La industria ganadera ha sido históricamente vista como una de las mayores fuentes de emisiones de gases de efecto invernadero, principalmente debido al metano generado en el proceso digestivo de los rumiantes. Sin embargo, existen crecientes esfuerzos para transformar esta percepción mediante innovaciones y prácticas sostenibles que reduzcan su huella ambiental. Diversos expertos del sector señalan que la ganadería puede ser parte de la solución climática si se aplican medidas adecuadas para mitigar sus impactos.

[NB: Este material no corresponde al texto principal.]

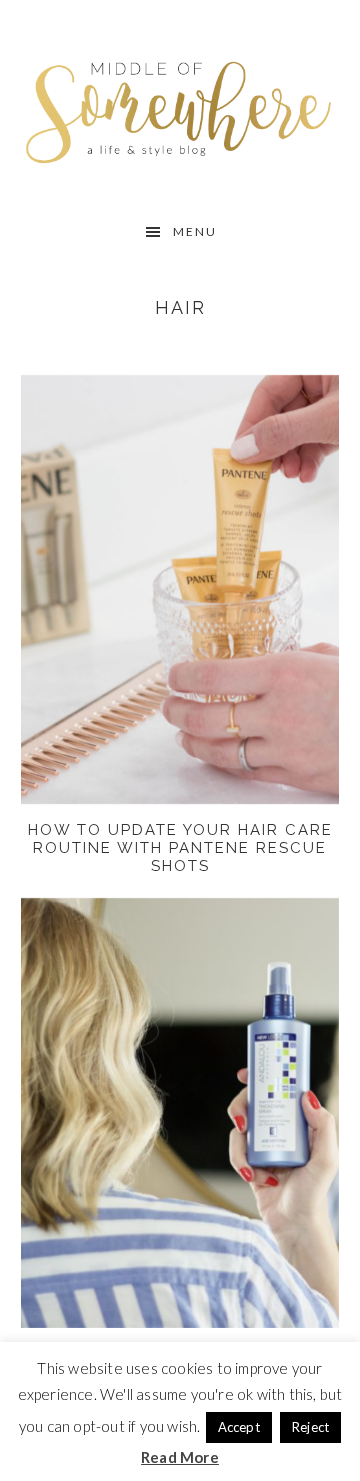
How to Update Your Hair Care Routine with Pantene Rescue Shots (180, 848)
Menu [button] (195, 231)
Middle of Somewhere (180, 107)
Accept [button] (239, 1427)
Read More (180, 1457)
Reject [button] (310, 1427)
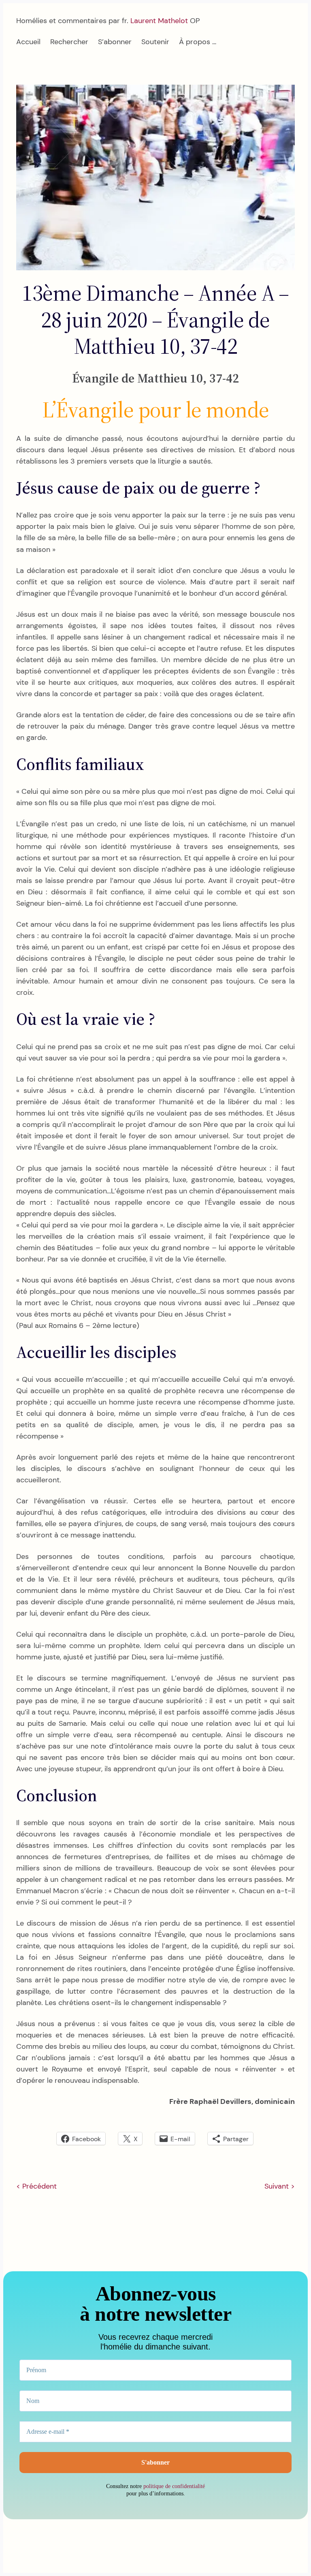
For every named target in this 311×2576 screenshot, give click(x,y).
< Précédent (36, 2186)
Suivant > (279, 2186)
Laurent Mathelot (159, 20)
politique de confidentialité (174, 2486)
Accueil (28, 41)
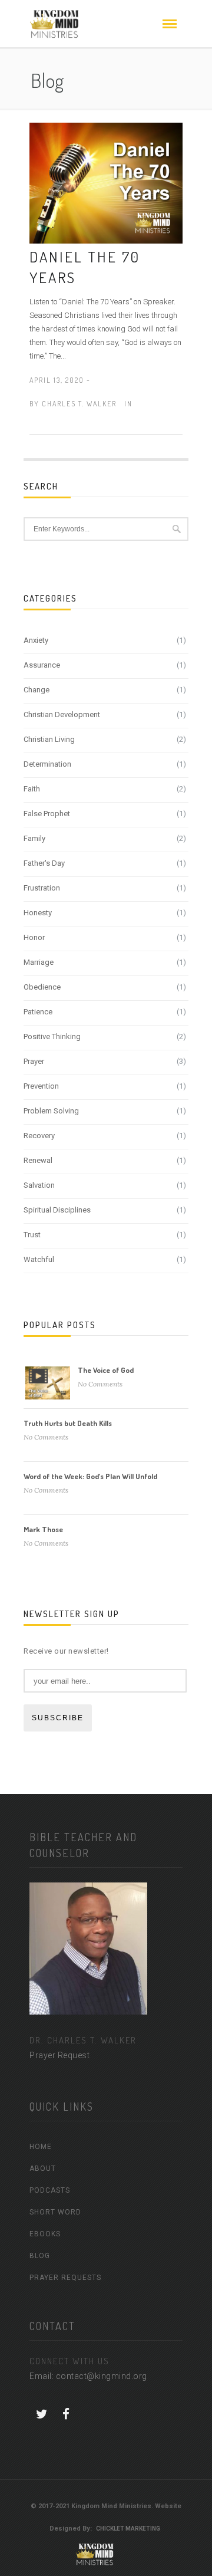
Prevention (41, 1086)
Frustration (42, 887)
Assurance (42, 665)
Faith (32, 788)
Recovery (39, 1135)
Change (36, 689)
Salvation (39, 1185)
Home (40, 2147)
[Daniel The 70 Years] (106, 182)
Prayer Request (59, 2055)
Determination (47, 764)
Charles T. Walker (79, 403)
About (42, 2168)
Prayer (34, 1061)
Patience (38, 1011)
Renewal (38, 1160)
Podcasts (49, 2190)
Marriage (39, 962)
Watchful (39, 1259)
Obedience (42, 987)
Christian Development (62, 714)
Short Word (55, 2212)
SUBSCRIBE (58, 1718)
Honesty (38, 912)
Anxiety (36, 640)
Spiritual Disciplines (57, 1209)
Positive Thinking (52, 1036)
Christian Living (49, 739)
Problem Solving (51, 1110)
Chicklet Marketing (128, 2528)
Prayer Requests (65, 2277)
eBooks (45, 2234)
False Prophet (47, 813)
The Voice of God (106, 1370)
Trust (32, 1234)
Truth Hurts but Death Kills (68, 1423)
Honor (34, 937)
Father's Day (44, 863)
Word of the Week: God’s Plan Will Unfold (90, 1476)
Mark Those (43, 1529)
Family (34, 838)
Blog (39, 2256)
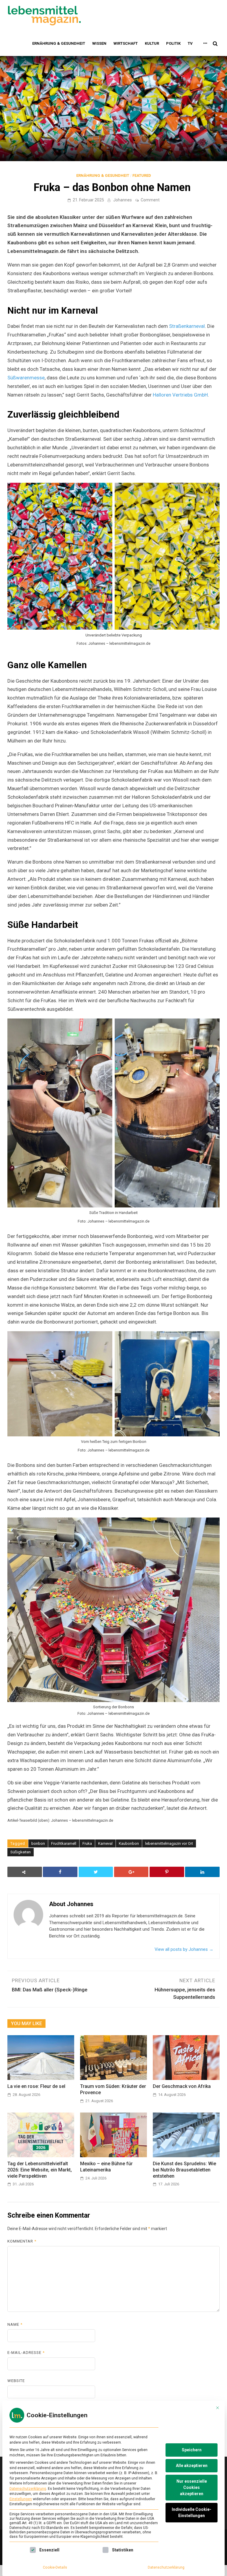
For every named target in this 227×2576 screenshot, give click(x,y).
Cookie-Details (55, 2567)
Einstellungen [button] (20, 2499)
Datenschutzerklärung (27, 2489)
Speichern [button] (192, 2449)
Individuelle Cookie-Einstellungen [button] (191, 2512)
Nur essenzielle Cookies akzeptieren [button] (191, 2487)
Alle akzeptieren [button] (191, 2465)
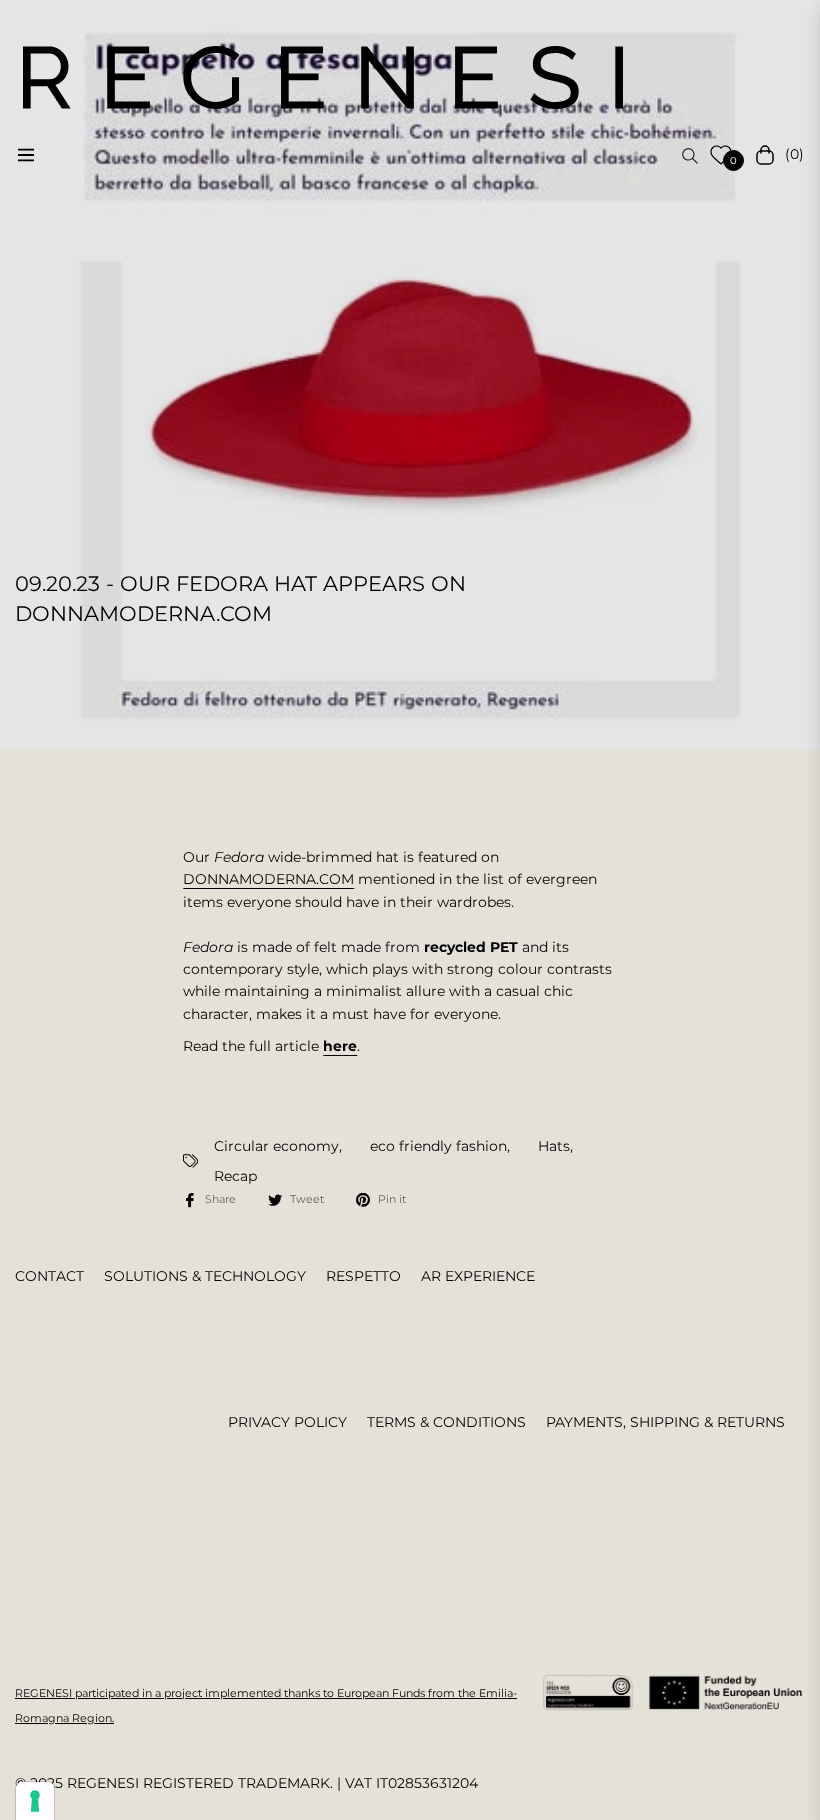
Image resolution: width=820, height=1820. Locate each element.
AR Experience (478, 1276)
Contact (49, 1276)
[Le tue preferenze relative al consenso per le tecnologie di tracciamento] (35, 1801)
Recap (235, 1176)
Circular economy (276, 1146)
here (340, 1046)
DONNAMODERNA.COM (268, 879)
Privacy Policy (287, 1422)
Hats (554, 1146)
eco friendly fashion (438, 1146)
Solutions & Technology (205, 1276)
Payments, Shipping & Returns (665, 1422)
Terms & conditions (446, 1422)
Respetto (363, 1276)
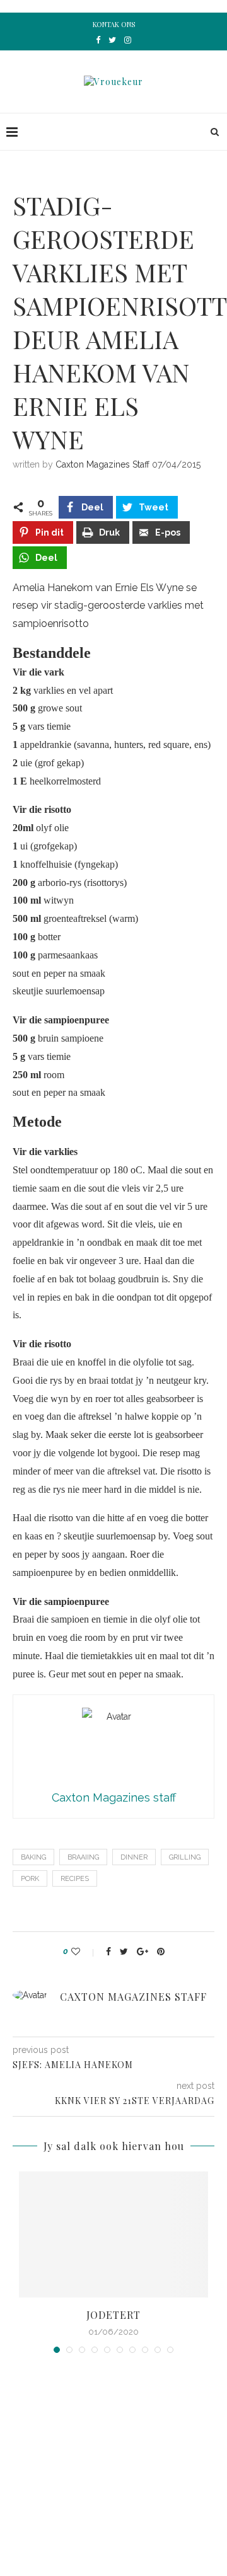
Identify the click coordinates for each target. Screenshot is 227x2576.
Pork (30, 1879)
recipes (75, 1879)
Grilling (185, 1857)
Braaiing (83, 1857)
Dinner (134, 1857)
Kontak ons (114, 24)
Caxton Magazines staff (102, 464)
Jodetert (113, 2314)
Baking (33, 1857)
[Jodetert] (113, 2234)
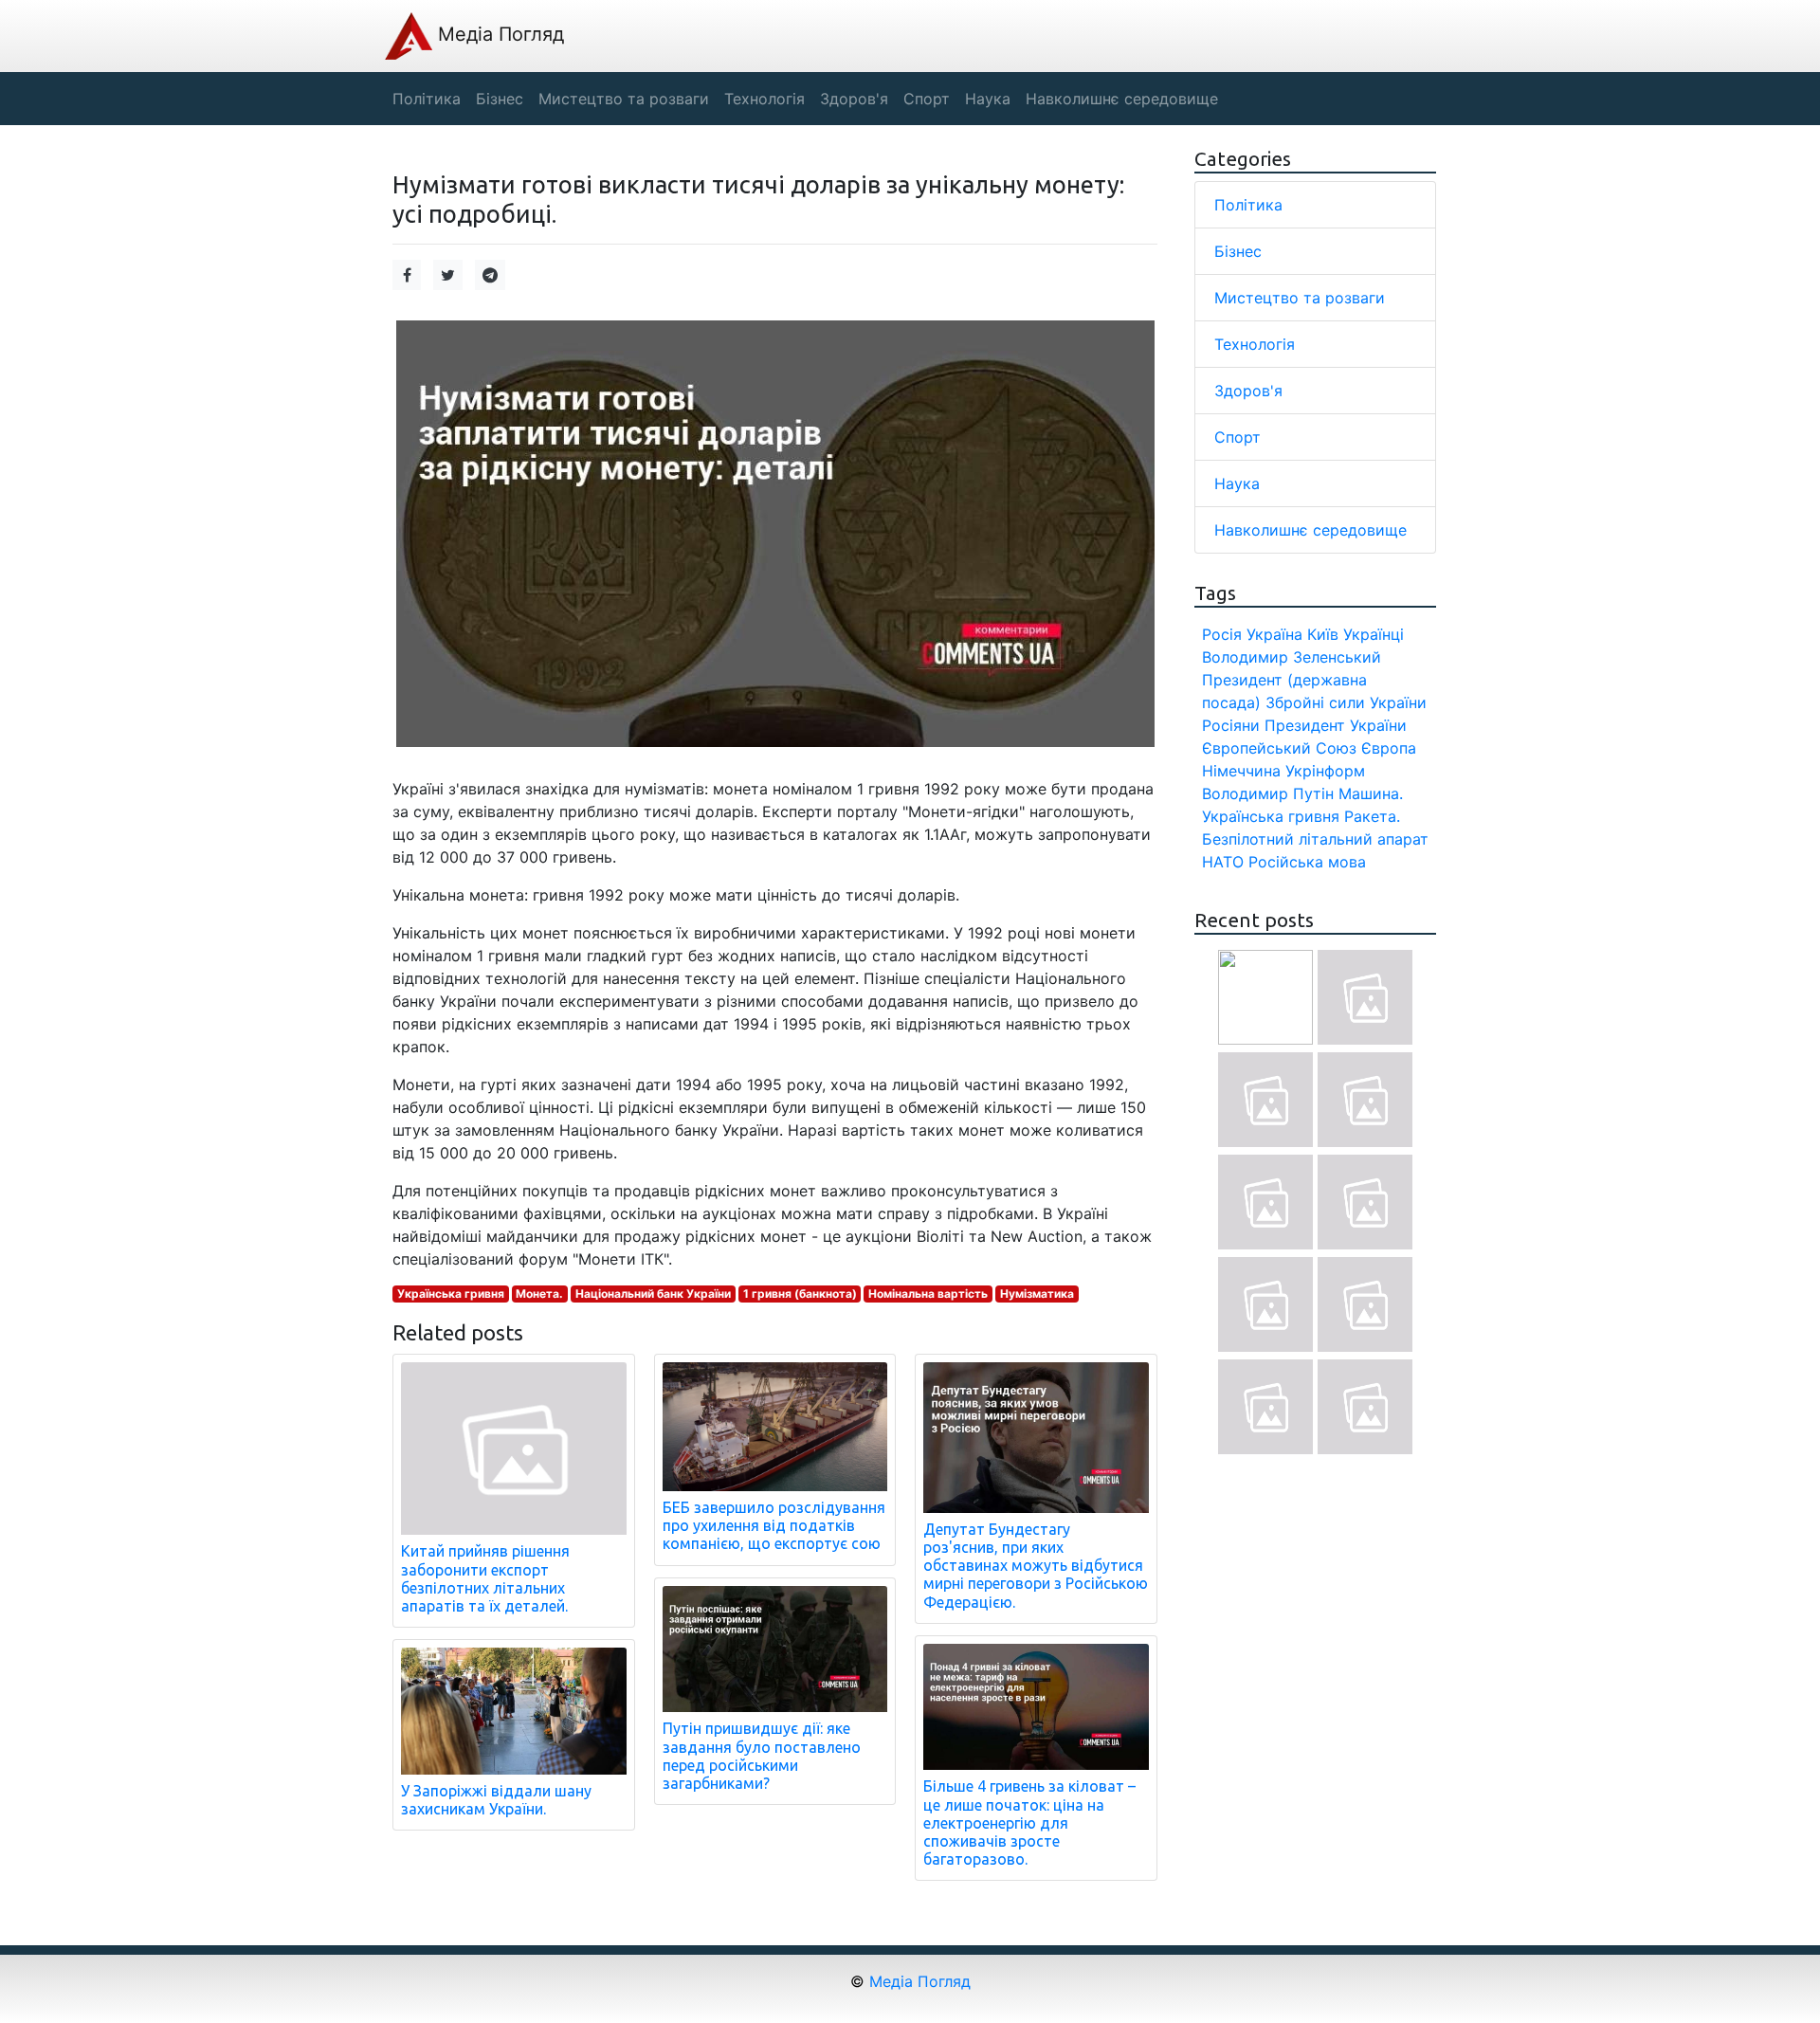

Según estudios recientes, las emisiones de metano pueden disminuir significativamente con la adopción de técnicas avanzadas y una correcta gestión del ganado. Estas medidas no solo benefician al medio ambiente, sino que también pueden mejorar la eficiencia operativa de las granjas, llevándolas a roles más profundos en la sostenibilidad agrícola.
La reducción de emisiones de metano y otros gases no es solo una posibilidad sino una prioridad urgente para el sector ganadero. Diversas estrategias están siendo implementadas, desde la mejora genética hasta la modificación en la dieta del animal. Esta última se enfoca en el uso de aditivos y otros ingredientes alimentarios que optimizan el proceso digestivo, reduciendo las emisiones de gases perjudiciales.
Además, la adopción de nuevas tecnologías, como el uso de sensores y herramientas para evaluar la sostenibilidad de las explotaciones, permite a los ganaderos monitorizar y reducir sus emisiones de forma precisa. La introducción de prácticas de gestión avanzadas en la alimentación y en el manejo del estiércol se está convirtiendo en una norma más que en una excepción.
Proyectos internacionales como el Re-Livestock, liderado por el CSIC, están jugando un papel crítico en la transformación del sector. Estos proyectos buscan integrar diversas disciplinas, desde la genética hasta la agricultura de precisión, para ofrecer soluciones que sean aplicables en diferentes contextos y regiones. La participación de socios europeos refuerza la importancia de un enfoque colaborativo y multidimensional para abordar los desafíos del cambio climático.
Estas colaboraciones se centran en el rediseño de las instalaciones ganaderas y en la implementación de tecnologías de última generación adaptadas a cada entorno. Además, buscan fomentar la adopción de principios de circularidad en las prácticas ganaderas, promoviendo sistemas altamente sostenibles.
La ingeniería genética juega un papel fundamental en la reducción de las emisiones de las ganaderías. Seleccionando razas que resulten en menores emisiones y mayor resistencia a condiciones de estrés, se avanza en la adaptación a condiciones climáticas adversas. Este enfoque, combinado con la optimización del pastoreo, puede mitigar considerablemente el impacto ambiental del sector.
Paralelamente, el desarrollo de nuevas formulaciones alimentarias mejora la eficiencia digestiva de los animales, reduciendo así la liberación de metano en cada etapa de la cadena de producción. Estos avances promueven una menor dependencia de fertilizantes químicos, reduciendo la contribución del sector al cambio climático.
Es evidente que la ganadería, a través de innovaciones y prácticas sostenibles, puede desempeñar un papel fundamental en la mitigación del cambio climático. Adoptar estrategias innovadoras no solo ayuda al planeta, sino que beneficia a la industria al mejorar la eficiencia y la rentabilidad de las explotaciones.
El papel de los consumidores también es crucial. Optar por productos ganaderos sustentados en prácticas sostenibles fomenta un ciclo de mejora continua y apoyo a tecnologías que buscan un futuro más verde.
Para los profesionales del sector, el enfoque debe centrarse en la implementación eficaz de tecnologías emergentes y en la colaboración internacional para maximizar el impacto positivo. La inversión en soluciones basadas en evidencia, que incluyen la genética avanzada y la tecnología de monitoreo, puede lograr reducciones significativas en emisiones.
Finalmente, es vital que se intensifiquen las investigaciones para mejorar las soluciones basadas en la eficiencia alimentaria de los rumiantes y se promuevan prácticas agronómicas que optimicen el ciclo de nutrientes, minimizando así el impacto medioambiental de la producción ganadera. A do Bicho está liderando el camino en estas innovaciones.